═══ Exercise data ═══

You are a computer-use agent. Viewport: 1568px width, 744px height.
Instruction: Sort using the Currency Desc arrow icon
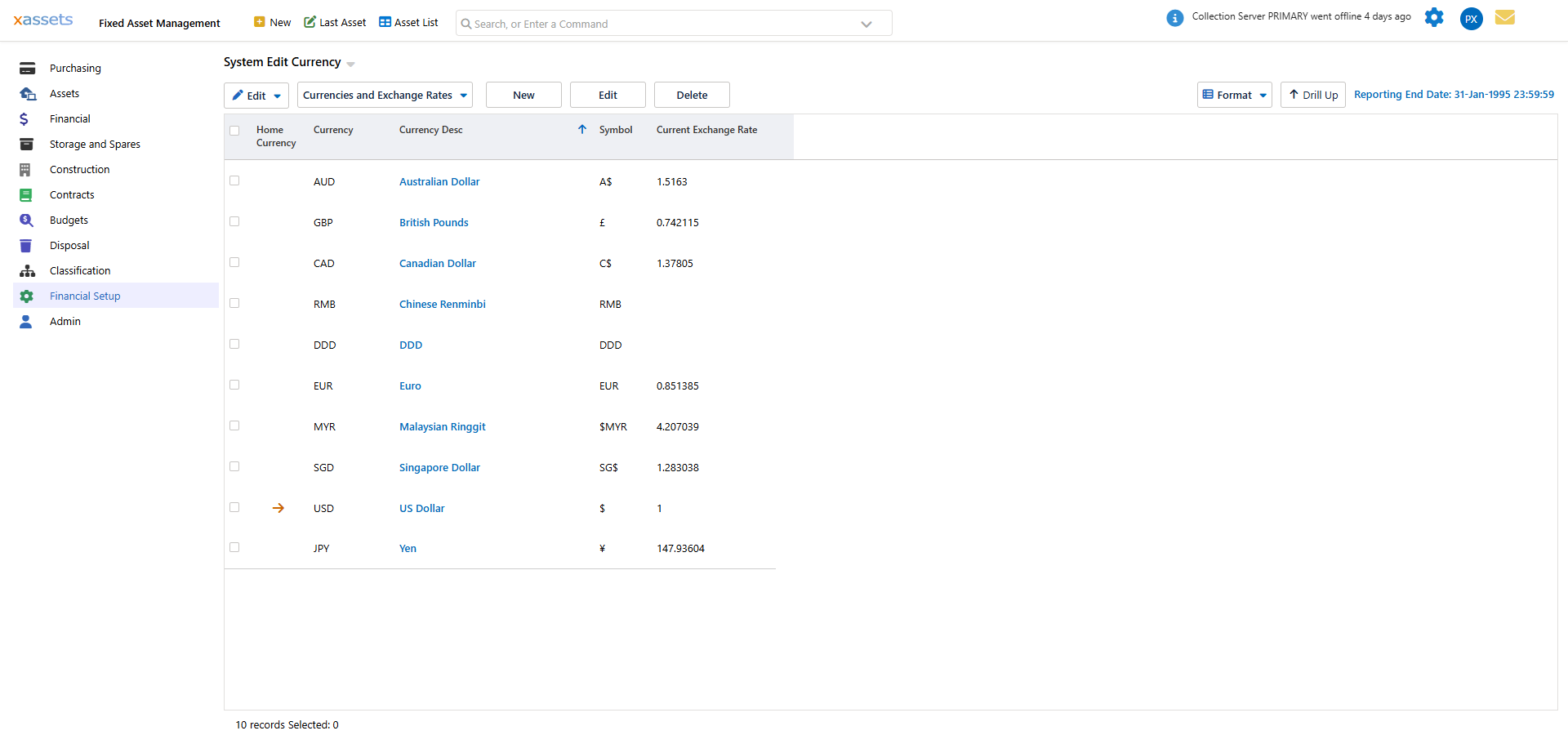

═══
═══ Exercise data ═══

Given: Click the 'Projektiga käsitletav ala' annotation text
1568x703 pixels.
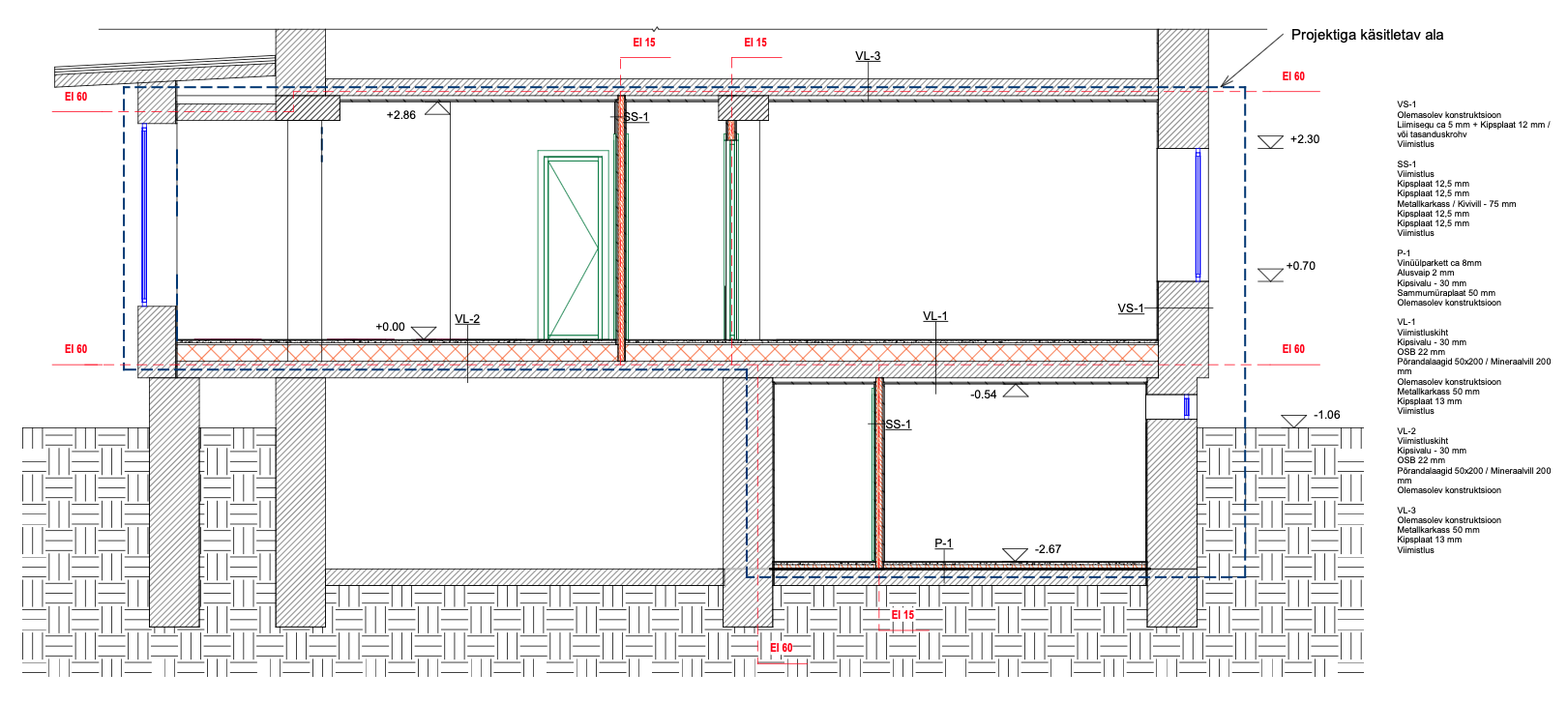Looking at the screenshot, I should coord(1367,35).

═══
═══ Exercise data ═══

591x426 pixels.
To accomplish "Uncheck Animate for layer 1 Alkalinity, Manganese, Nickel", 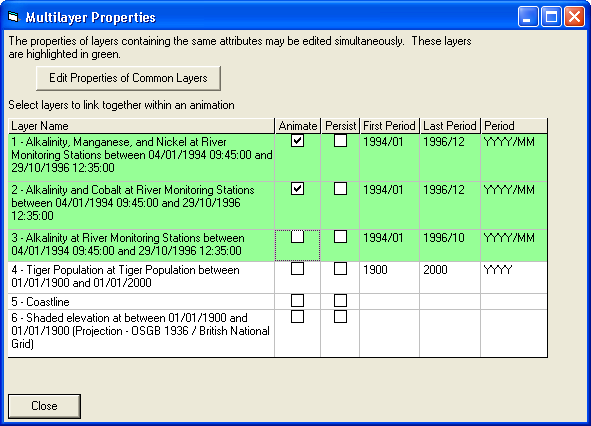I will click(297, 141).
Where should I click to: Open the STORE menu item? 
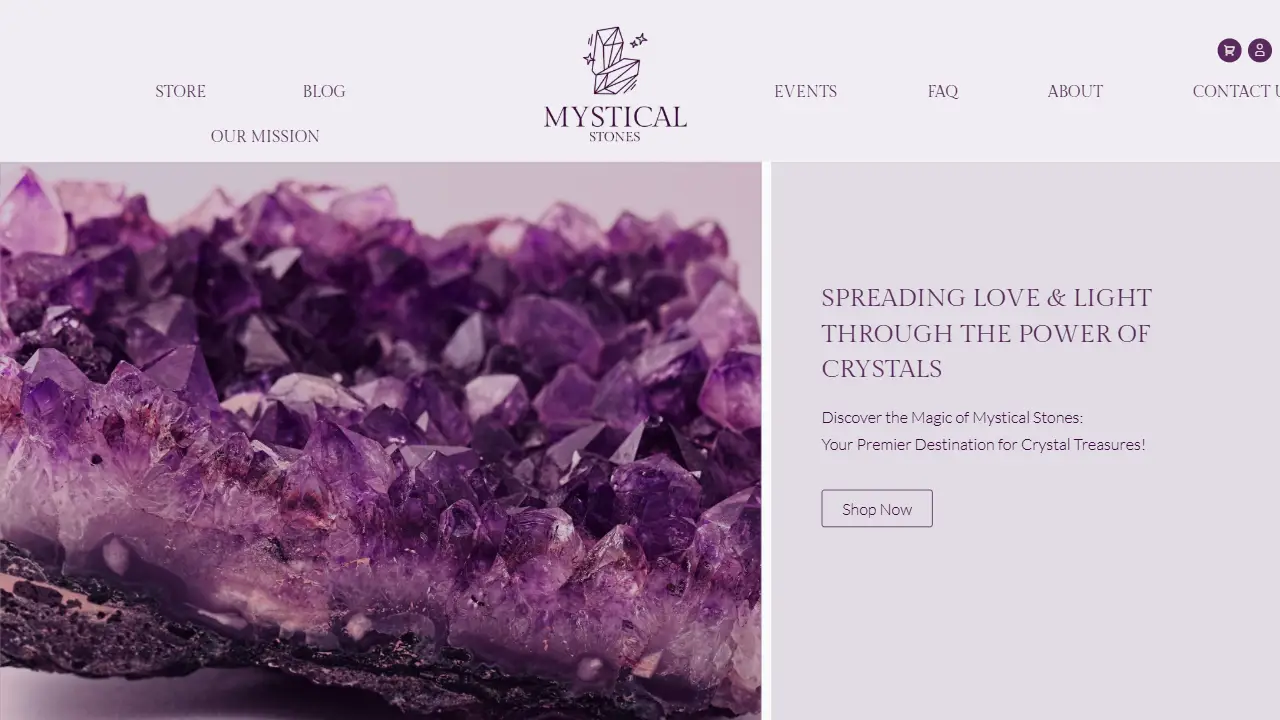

═══

#### Task goal
Beginning with the line holding "You are a computer-use" and ending with the line holding "Instruction: Sort using", write out the stretch of material above exactly; add no further lines.

#### Answer to this task
You are a computer-use agent. Viewport: 1568px width, 744px height.
Instruction: Sort using the Currency Desc arrow icon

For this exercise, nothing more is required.